Here are the results when using cluster autoscaler (with time sped up):
Here it took 5:40 minutes to run all 30 pipelines. The cluster autoscaler needed to spin up 8 t4g.xlarge instances for 17 minutes to shutdown all added nodes. This turns into costing $0.1692 to run all tests.
Now here is the same test using Karpenter:
Here it took 3:56 minutes to run all 30 pipelines. Karpenter needed to spin up 8 t4g.xlarge and 6 t4g.small instances for 6 minutes to shutdown all added nodes. This turns into costing $0.05424 to run all tests.
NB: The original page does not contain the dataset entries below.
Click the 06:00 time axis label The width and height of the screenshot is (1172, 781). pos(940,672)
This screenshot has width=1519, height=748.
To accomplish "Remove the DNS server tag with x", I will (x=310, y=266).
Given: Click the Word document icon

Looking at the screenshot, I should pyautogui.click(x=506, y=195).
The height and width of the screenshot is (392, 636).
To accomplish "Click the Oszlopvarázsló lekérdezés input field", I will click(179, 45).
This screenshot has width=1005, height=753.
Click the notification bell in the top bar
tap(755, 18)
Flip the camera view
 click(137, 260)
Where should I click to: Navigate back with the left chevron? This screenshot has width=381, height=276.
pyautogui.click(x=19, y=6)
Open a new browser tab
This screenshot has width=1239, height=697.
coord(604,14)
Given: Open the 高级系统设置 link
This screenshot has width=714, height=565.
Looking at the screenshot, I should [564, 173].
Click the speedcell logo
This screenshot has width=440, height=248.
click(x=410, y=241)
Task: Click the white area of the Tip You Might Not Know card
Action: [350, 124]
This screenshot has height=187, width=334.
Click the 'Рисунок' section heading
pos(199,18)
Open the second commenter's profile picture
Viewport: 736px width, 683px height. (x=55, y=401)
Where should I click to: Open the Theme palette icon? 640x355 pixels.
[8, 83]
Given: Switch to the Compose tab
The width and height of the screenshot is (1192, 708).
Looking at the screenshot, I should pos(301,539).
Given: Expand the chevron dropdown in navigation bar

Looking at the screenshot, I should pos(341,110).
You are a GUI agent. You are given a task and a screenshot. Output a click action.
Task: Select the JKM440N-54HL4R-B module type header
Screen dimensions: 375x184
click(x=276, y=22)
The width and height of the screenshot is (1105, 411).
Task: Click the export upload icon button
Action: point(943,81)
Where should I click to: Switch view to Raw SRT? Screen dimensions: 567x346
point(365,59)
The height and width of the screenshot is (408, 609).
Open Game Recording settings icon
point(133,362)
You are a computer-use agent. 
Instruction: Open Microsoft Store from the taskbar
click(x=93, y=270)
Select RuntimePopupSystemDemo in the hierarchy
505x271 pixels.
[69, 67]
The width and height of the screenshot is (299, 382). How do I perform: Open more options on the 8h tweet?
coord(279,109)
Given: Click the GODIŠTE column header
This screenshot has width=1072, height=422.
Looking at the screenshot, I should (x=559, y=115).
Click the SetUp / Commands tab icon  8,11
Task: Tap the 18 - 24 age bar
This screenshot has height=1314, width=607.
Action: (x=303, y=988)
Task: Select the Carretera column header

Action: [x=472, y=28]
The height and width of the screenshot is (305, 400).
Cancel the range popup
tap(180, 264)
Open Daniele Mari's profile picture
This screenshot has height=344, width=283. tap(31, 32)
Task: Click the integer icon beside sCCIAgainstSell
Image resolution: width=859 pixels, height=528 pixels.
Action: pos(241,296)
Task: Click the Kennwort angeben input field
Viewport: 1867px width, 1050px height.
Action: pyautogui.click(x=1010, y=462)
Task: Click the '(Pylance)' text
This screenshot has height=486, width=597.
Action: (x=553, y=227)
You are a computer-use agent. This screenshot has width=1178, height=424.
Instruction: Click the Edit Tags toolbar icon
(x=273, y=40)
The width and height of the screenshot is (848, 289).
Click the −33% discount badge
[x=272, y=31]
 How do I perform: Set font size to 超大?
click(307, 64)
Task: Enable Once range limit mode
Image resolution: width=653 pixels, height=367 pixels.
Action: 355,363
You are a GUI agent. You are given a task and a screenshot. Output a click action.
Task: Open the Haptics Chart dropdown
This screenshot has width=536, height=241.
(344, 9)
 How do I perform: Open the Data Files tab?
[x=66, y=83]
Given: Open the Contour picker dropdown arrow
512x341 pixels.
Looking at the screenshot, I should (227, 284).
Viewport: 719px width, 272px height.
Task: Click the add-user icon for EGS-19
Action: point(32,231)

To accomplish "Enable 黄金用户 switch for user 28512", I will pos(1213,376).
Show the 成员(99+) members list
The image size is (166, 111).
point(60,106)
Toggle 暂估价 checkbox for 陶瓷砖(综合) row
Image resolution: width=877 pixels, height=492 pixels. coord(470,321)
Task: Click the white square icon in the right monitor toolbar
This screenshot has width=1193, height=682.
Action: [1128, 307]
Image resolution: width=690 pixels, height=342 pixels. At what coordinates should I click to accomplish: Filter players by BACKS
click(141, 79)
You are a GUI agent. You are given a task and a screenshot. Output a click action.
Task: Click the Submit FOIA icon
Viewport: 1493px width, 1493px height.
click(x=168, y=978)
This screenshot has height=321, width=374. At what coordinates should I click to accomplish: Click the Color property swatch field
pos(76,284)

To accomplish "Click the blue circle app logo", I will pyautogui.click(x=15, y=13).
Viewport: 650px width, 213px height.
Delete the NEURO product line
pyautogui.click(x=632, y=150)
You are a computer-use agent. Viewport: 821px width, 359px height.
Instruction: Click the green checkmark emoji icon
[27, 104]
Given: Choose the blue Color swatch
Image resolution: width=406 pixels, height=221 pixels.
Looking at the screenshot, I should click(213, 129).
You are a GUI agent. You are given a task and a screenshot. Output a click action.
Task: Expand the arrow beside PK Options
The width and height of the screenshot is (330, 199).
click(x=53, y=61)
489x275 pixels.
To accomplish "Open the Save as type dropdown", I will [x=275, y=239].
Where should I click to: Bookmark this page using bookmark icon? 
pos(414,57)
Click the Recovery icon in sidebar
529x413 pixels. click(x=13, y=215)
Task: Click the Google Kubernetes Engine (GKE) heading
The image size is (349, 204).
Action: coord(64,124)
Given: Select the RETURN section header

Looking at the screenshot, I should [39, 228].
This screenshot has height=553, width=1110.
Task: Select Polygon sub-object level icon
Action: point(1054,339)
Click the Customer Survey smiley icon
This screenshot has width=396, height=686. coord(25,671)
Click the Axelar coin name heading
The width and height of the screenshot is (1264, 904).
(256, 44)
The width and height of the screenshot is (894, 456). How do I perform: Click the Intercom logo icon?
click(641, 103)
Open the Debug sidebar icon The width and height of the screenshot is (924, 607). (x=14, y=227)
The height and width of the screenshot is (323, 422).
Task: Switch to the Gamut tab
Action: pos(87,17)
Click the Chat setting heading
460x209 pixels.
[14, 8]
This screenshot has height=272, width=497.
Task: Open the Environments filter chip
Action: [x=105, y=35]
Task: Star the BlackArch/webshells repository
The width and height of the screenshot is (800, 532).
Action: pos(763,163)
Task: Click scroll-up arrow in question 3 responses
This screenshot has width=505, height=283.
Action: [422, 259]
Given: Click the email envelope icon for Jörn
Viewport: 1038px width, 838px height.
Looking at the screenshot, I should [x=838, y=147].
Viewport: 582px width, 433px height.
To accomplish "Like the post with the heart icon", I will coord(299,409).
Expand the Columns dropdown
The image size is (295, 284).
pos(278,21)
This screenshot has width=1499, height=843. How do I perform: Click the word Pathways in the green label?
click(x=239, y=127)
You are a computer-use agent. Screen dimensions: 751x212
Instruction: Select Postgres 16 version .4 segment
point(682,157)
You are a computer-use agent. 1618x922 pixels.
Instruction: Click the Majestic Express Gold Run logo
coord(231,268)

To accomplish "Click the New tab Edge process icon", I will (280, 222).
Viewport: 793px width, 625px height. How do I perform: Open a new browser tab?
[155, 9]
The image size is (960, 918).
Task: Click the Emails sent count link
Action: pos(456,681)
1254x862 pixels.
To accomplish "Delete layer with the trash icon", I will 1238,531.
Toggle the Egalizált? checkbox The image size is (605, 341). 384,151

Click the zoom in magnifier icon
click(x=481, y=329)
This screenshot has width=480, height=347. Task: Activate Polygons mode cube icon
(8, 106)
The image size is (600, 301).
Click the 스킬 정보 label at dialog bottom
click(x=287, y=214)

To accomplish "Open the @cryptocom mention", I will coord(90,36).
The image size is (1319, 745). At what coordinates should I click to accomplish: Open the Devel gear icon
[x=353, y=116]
Even though Karpenter spun up 6 extra instances, it was able to use smaller, cheaper instances for most of the tests, and once done, shut the instances down quicker than the cluster autoscaler saving 70% of the cost compared to the cluster autoscaler.
Conclusion
Jenkins has significantly evolved from its early days as a standalone CI/CD tool to become a more robust, scalable, and efficient solution when running in a managed Kubernetes environment like EKS. The Jenkins Operator simplifies Jenkins’ deployment and management in Kubernetes environments and takes advantage of dynamic scaling capabilities.
Integrating Karpenter with Jenkins introduces an innovative approach to resource management, optimizing the use of computing resources and reducing costs. Karpenter’s ability to automatically adjust resource allocation based on workload demands ensures that Jenkins runs more efficiently, providing a seamless CI/CD pipeline that is both cost-effective and time-efficient.